**Records excerpted from a collection**
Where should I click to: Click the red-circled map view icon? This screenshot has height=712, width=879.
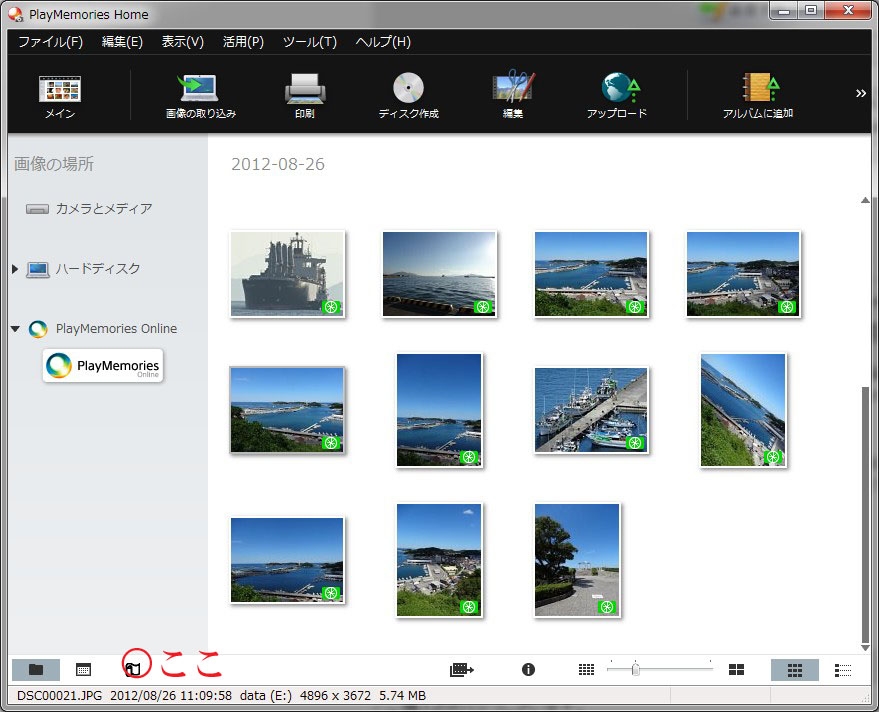[x=133, y=669]
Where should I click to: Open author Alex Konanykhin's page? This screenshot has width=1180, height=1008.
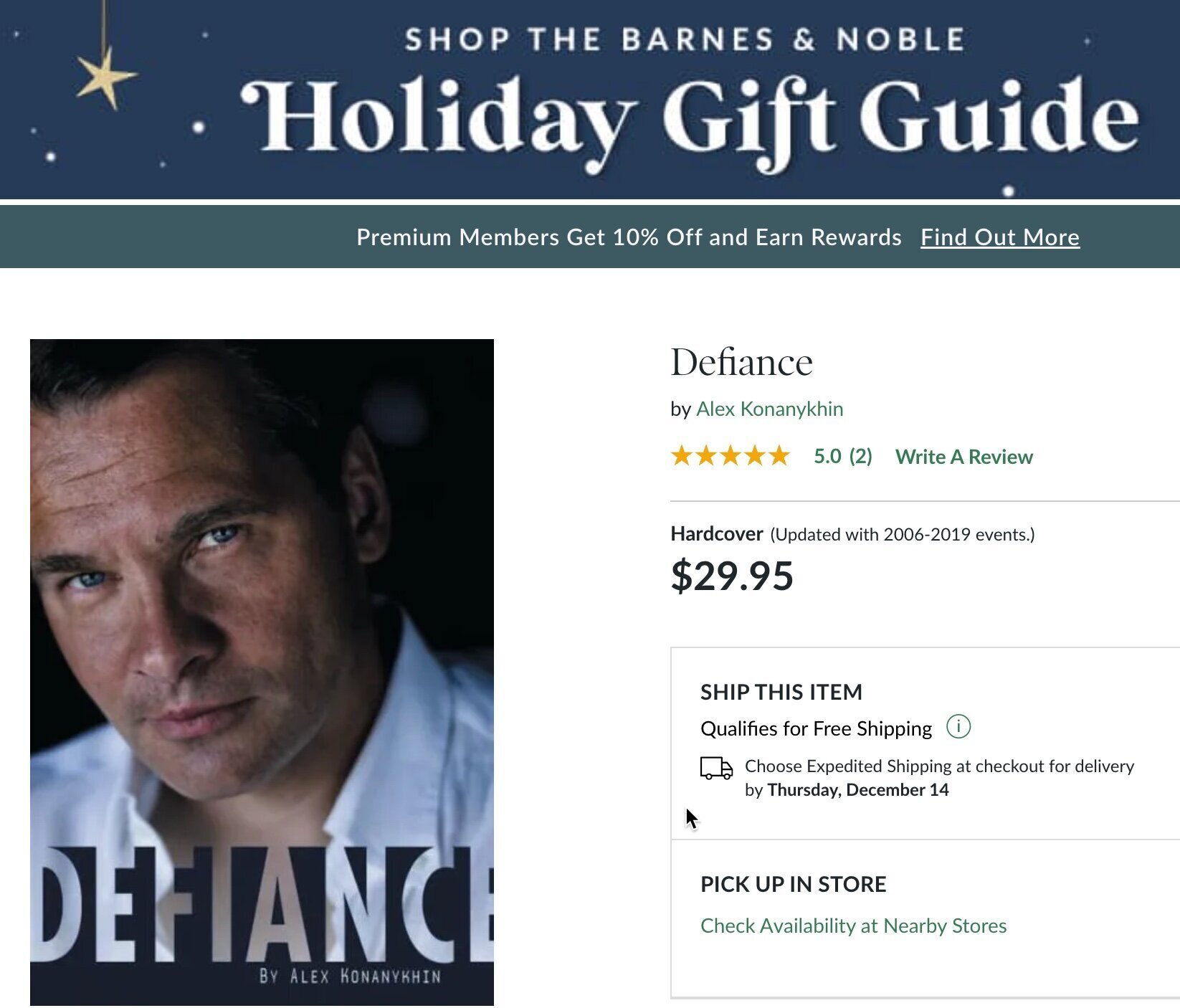pos(769,409)

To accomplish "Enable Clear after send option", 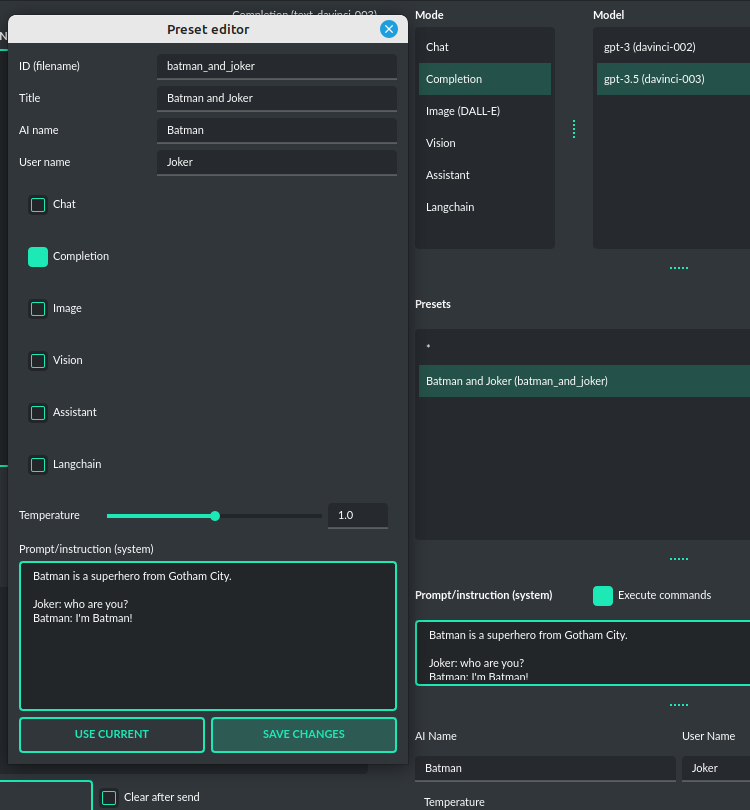I will (109, 798).
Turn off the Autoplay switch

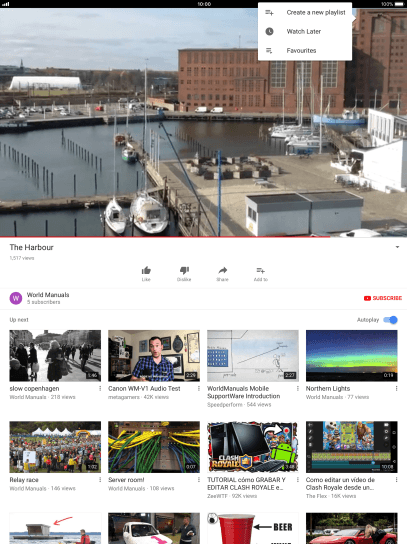tap(390, 320)
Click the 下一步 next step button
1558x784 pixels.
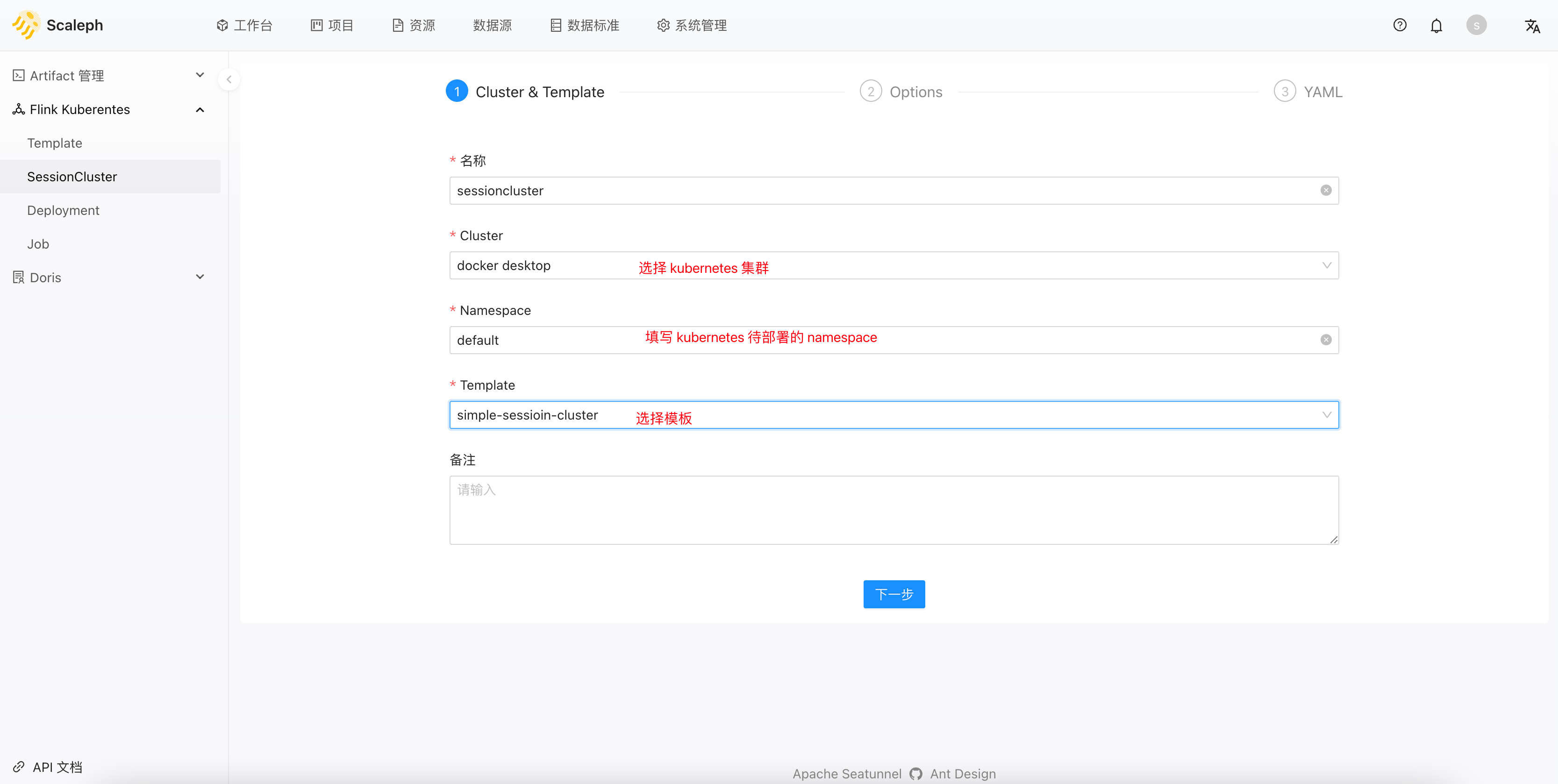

**WORK TO BE COMPLETED**
From the line containing "Turn off the Autoplay switch" to the final line of the entries, both included, transcribe every line exactly, omit the pictures, and add nothing more.

**ANSWER TO THIS EXERCISE**
Turn off the Autoplay switch

tap(390, 320)
Click the 下一步 next step button
1558x784 pixels.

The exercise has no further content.